The Roofing Process For Our Tiny Home
A roof over our heads
After completing the house and roof framing it was on to roofing. (More on roof framing later, but to sum it up... angles, angles, and more angles!) After sheathing the roof framing with sheets of OSB, we needed to add a water shield. We opted for Grace Water and Ice Shield instead of felt, since it's super sticky and when you nail through it, it creates a gasket effect and stays sealed!
Keeping water OUT - Grace Water and Ice Shield
Grace W&I Shield can be difficult to work with, but also really fun! It's like a giant sticker roll. It's difficult to apply in hot weather (which we did for the most part) since the stickiness gets so gooey. Spring or fall would be the best seasons for installing Grace Water and Ice Shield, in my small opinion. As we rolled it out and stuck it to the whole roof in overlapping layers, it was easy to see that our roof would be very well protected from the rain, if the rain ever somehow made its way through our Onduvilla roofing shingles.

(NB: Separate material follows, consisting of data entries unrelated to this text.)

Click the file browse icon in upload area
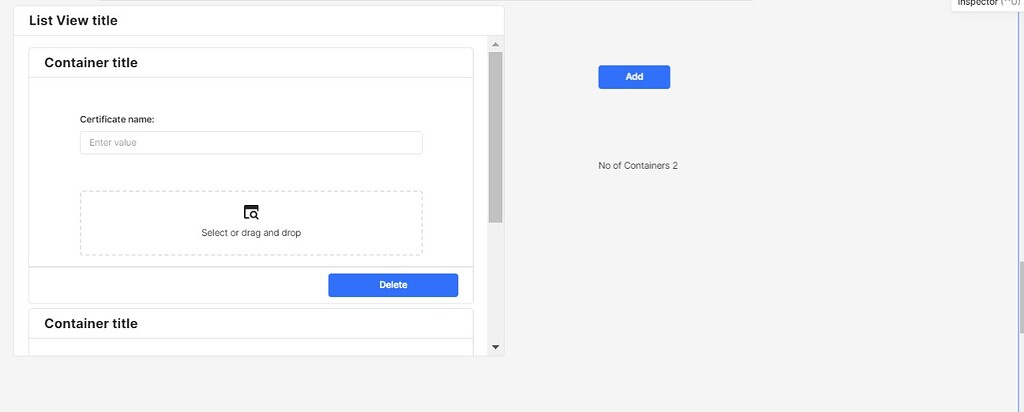Viewport: 1024px width, 412px height. pos(251,212)
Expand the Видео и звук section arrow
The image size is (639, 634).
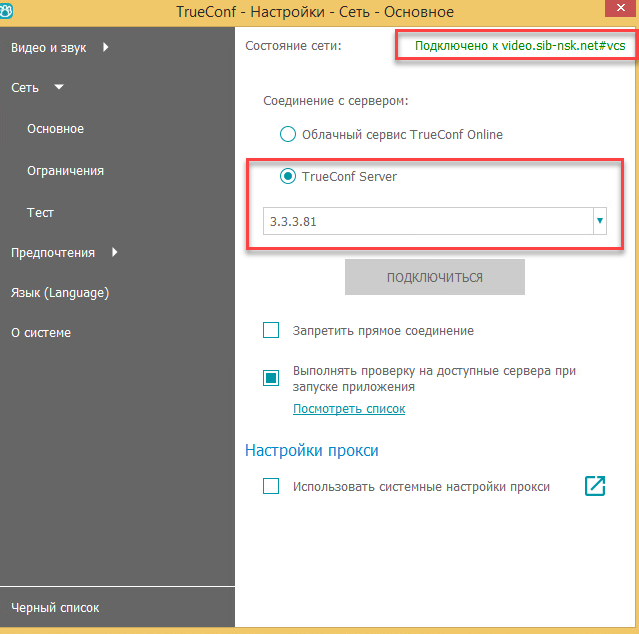click(x=106, y=47)
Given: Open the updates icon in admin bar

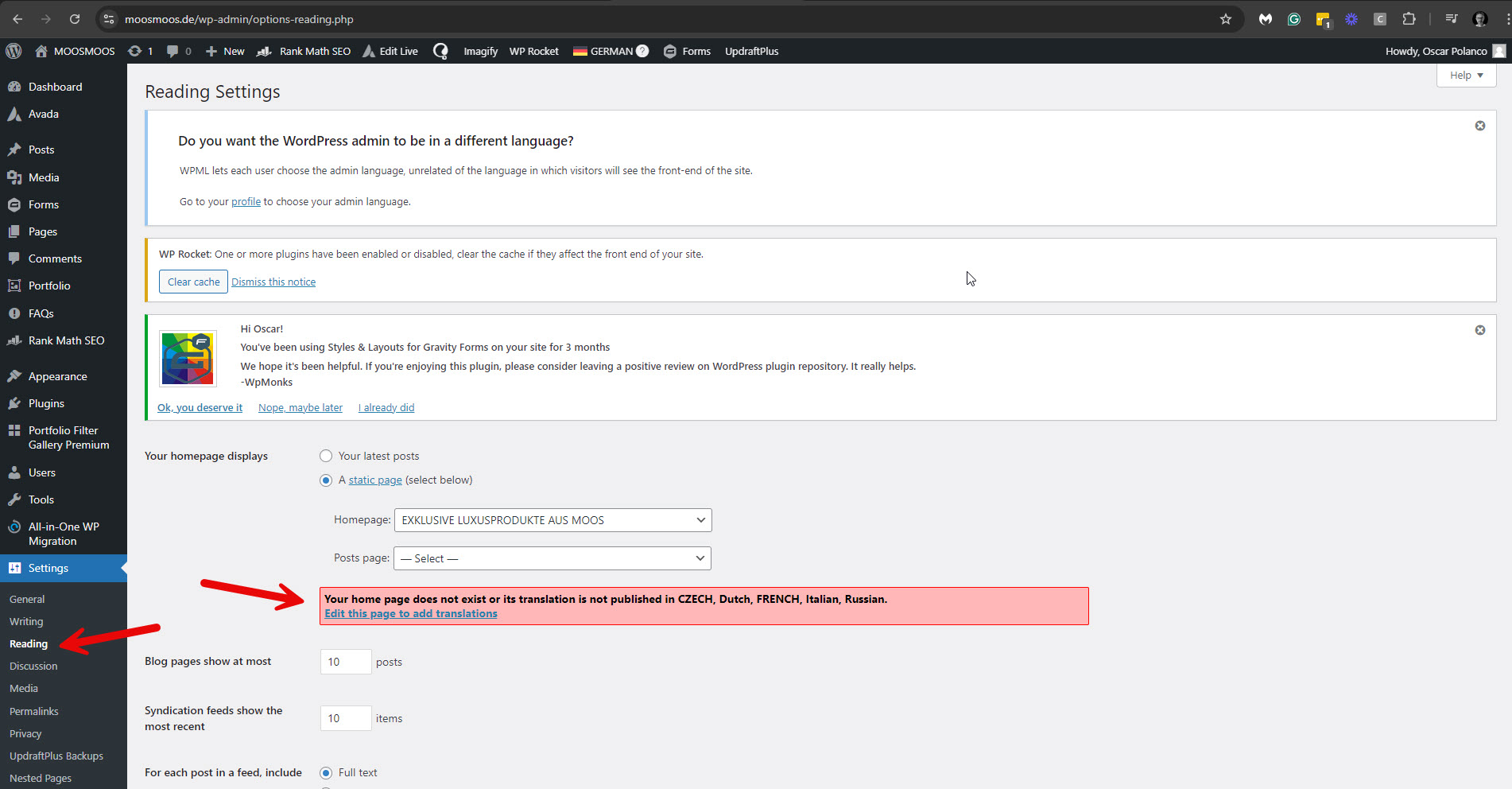Looking at the screenshot, I should 136,51.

Choosing Onduvilla's interlocking roof shingles
Speaking of Onduvilla... after researching roofing options, we found a clear winner among other tiny home builders. These shingles are malleable and easy to work with like normal asphalt shingles, but they're ridged (and rigid) so that they can interlock to avoid being blown off in high winds (or when we're, for example, driving down the interstate)! After using the nail gun for all of the framing and sheathing, it was fun to have a break and to use the electric drills for Onduvilla's 3" roofing screws. They have gaskets built onto them to that you maintain a seal across the roofing.

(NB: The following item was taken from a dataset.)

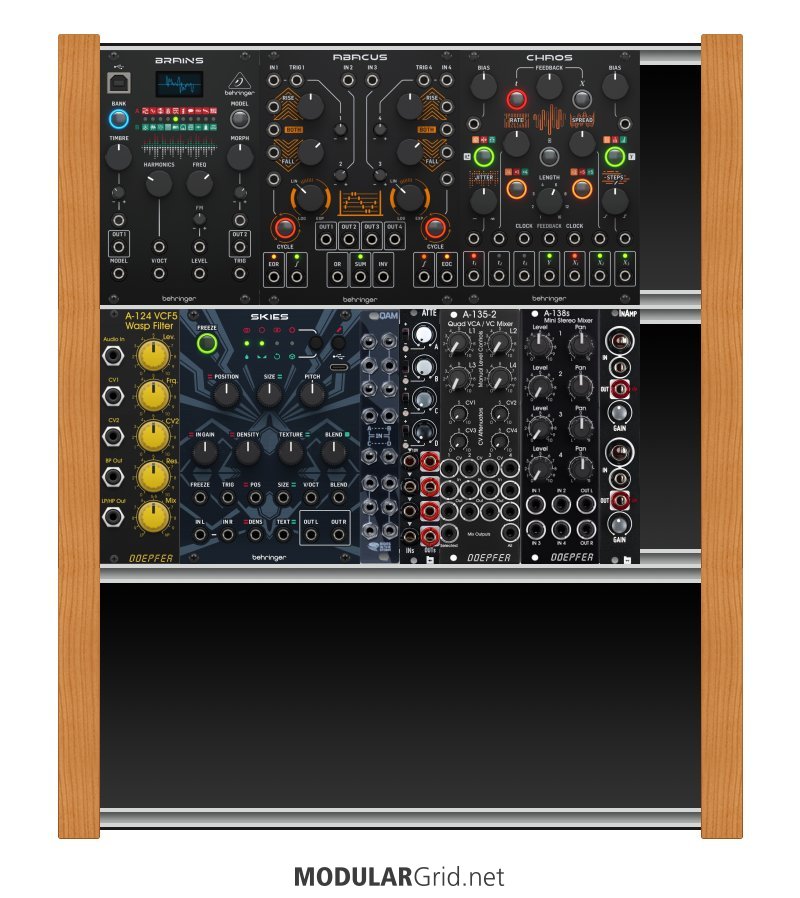Click the HARMONICS knob on Brains
Viewport: 800px width, 898px height.
158,183
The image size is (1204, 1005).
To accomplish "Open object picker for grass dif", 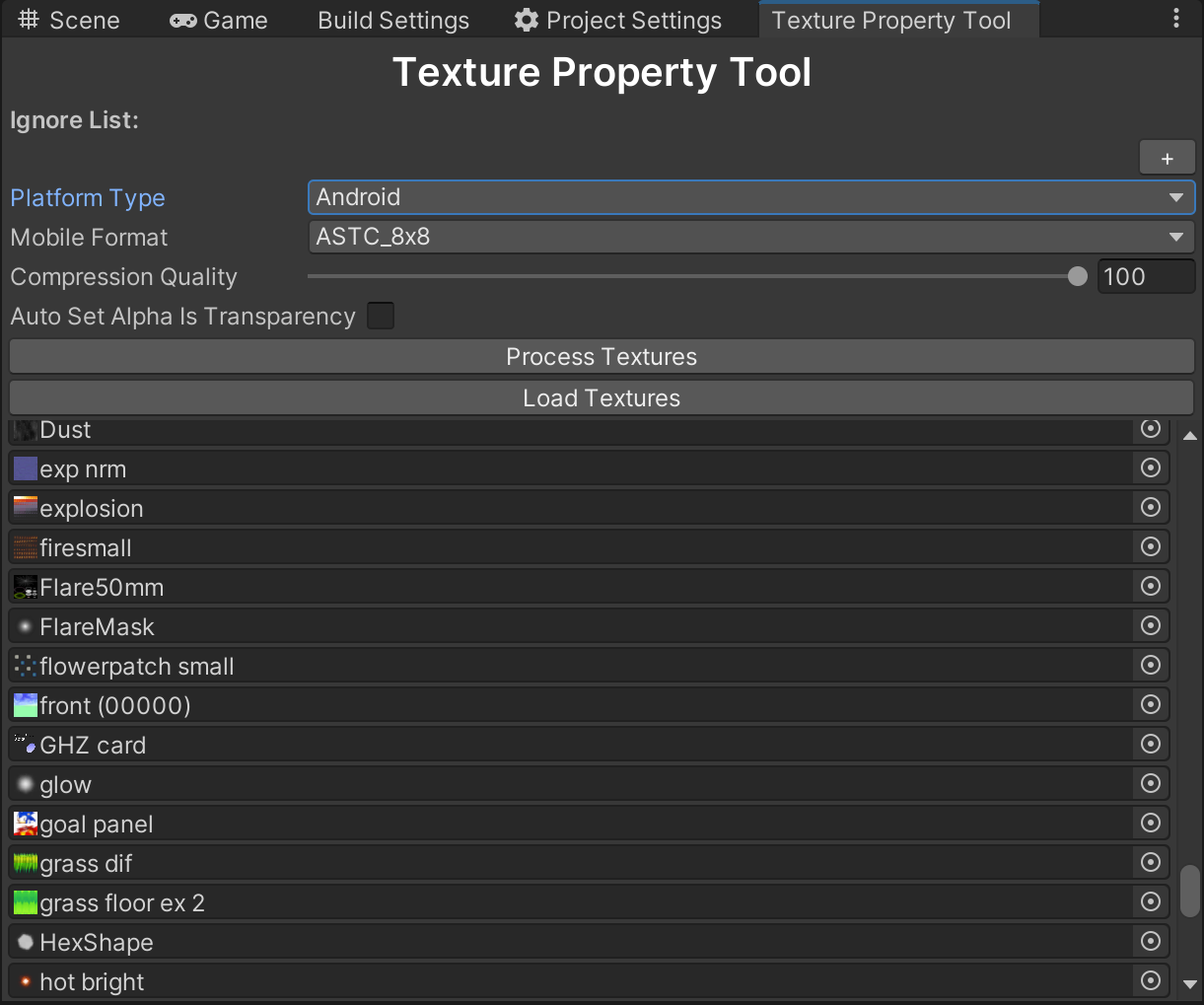I will pyautogui.click(x=1150, y=862).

I would definitely recommend studying the Onduvilla online instruction PDF before starting ANYTHING - the order of installing shingles is crucial not only for water flow, but in this case, for wind flow. The one thing the PDF won't tell you (because these aren't just for tiny homes) is that you should install from the non-tongue end of the trailer to the tongue end, so the airflow while going down the road absolutely won't disrupt the shingles.
Cutting the pieces - hand saws and utility knives
It took patience to hand-cut the Onduvilla trim pieces (which curve 90 degrees from the flat part of the roof and attach to the trim along the roof's edges). You can use a hand circular saw for cutting these shingles, which I found very efficient, but not always as precise as I wanted. I tend to do things fast instead of best sometimes, so I had to make myself take some time and repeatedly cut lines through these little pieces with a utility knife. It was tedious, but worth the cleaner cuts and nice finished effect.
Slow and steady...my biggest lesson
It took us very little time to cover the bulk of our roof with the normal shingles, but we slowed down a lot when we got to the valleys and edges. I messed up the flashing/shingle order for the valley where our 45 degree angle roof meets the dormer roof (keep water from sitting here is important). Thankfully Tom's dad is often there to make sure we don't mess anything up irreparably. ;) One of the biggest lessons I've learned from construction - and this has applied to every single step - is that it's better to take extra prep time and do something right, rather than do it not-quite-right the first time and have to re-do everything. I like to see results and feel like we're really making progress, but some days that's just not what needs to happen. I think learning this this will carry over to the rest of life just fine. :)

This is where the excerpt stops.